Tahun 2021  food estate  penanggungjawab   pengelolaan food estate  Humbahas  oleh Bupati Humbahas  dibawah arahan Tenaga Ahli Menko Marves Van Basten  Panjaitan  sebagai manajer lapangan (Kompas.com).  Perubahan  penanggungjawab  food  estate  dari Kementan ke Bupati menjadi bukti bahwa tata kelola sesuka  penguasa.  Dalam sebuah perencanaan pembangunan  sejatinya telah ditentukan siapa melakukan apa, dimana, kapan dan bagaimana.  Food estate  Humbahas dikelola dengan pendekatan kekuasaan.  Kekuasaan  Kementerian  Marves  digunakan untuk mengerahkan kekuatan negara termasuk  kekuatan BUMN  dijadikan modal untuk mengelola  food estate.Â
Ketika isu food estate  dimulai di Humbahas  tenaga kerja  dan bibit pertanian seperti  kentang  dibawa dari pulau Jawa.  Saya yang  rutin naik pesawat dari  bandara Soekarn-Hatta ke bandara Silangit  sering satu pesawat dengan mereka yang bekerja  ke food estate di Humbahas.  Program food estate di Humbang  pemberitaannya luar biasa.  Isunya  Humbahas menjadi pusat  penanaman  bawang putih, bawang merah  kentang dan  berbagai  tanaman lain termasuk isu  pusat penanaman  tanaman herbal.  Akhir-akhir ini pemberitaan food estate di Humbahas hilang ditelan bumi.
Andaikan program  food estate sejak awal  diberikan  pendapat publik  sebelum pembuatan naskah atau dikenal dengan dokumen lingkungan maka saya  berpendapat bahwa  food estate itu  keliru  jika tujuannya untuk menjaga ketahanan pangan.  Ketahanan pangan kita akan kokoh dan kuat jika petani kita  kokoh dan kuat.  Penguatan petani  dengan cara  melatih mereka menghasilkan bibit yang unggul,  teknologi pengolahan pertanian atau  memberikan alat pertanian ke petani,  teknologi panen yang dibutuhkan dan membuat hasil panen petani memiliki nilai tambah.  Kebijakan pemerintah  menjaga kestabilan harga menjadi kunci utama  mendorong petani kita kreatif dan inovatif.

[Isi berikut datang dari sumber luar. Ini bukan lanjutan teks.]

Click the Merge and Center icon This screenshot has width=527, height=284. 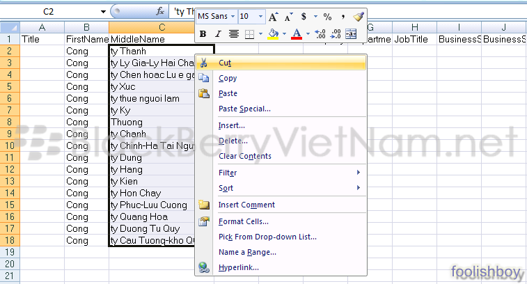[350, 33]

Dampak yang sangat mengkuatirkan dari food estate adalah   produk produk food estate akan merusak harga  pasar.  Keterlibatan para ahli pertanian di dalam produk food estate  tentu saja menghasilkan kualitas yang lebih baik dibandingkan  produk petani tradisonal.   Selama ini  gairah petani kita lemah karena fluktuasi harga  sangat tinggi.  Fluktuasi harga produk petani  itulah yang membunuh  kreatifitas dan inovasi petani.
Memahami resiko kehadiran  food estate  ke petani maka sejatinya  tercatat  secara jelas  produk  food estate dan  distribusinya  secara jelas.  Walaupun pada prinsipnya  ketahanan pangan itu  kokoh dan kuat  jika petani diperkuat.  Jikalaupun   food estate  harus dibangun maka dalam dokumen harus  dipertegas bahwa distribusinya tidak mengancam  atau melemahkan produk petani .  Caranya adalah produk food estate  hanyalah untuk diekspor atau kebutuhan lain  yang tidak berkompetisi dengan produk pertanian tradisional.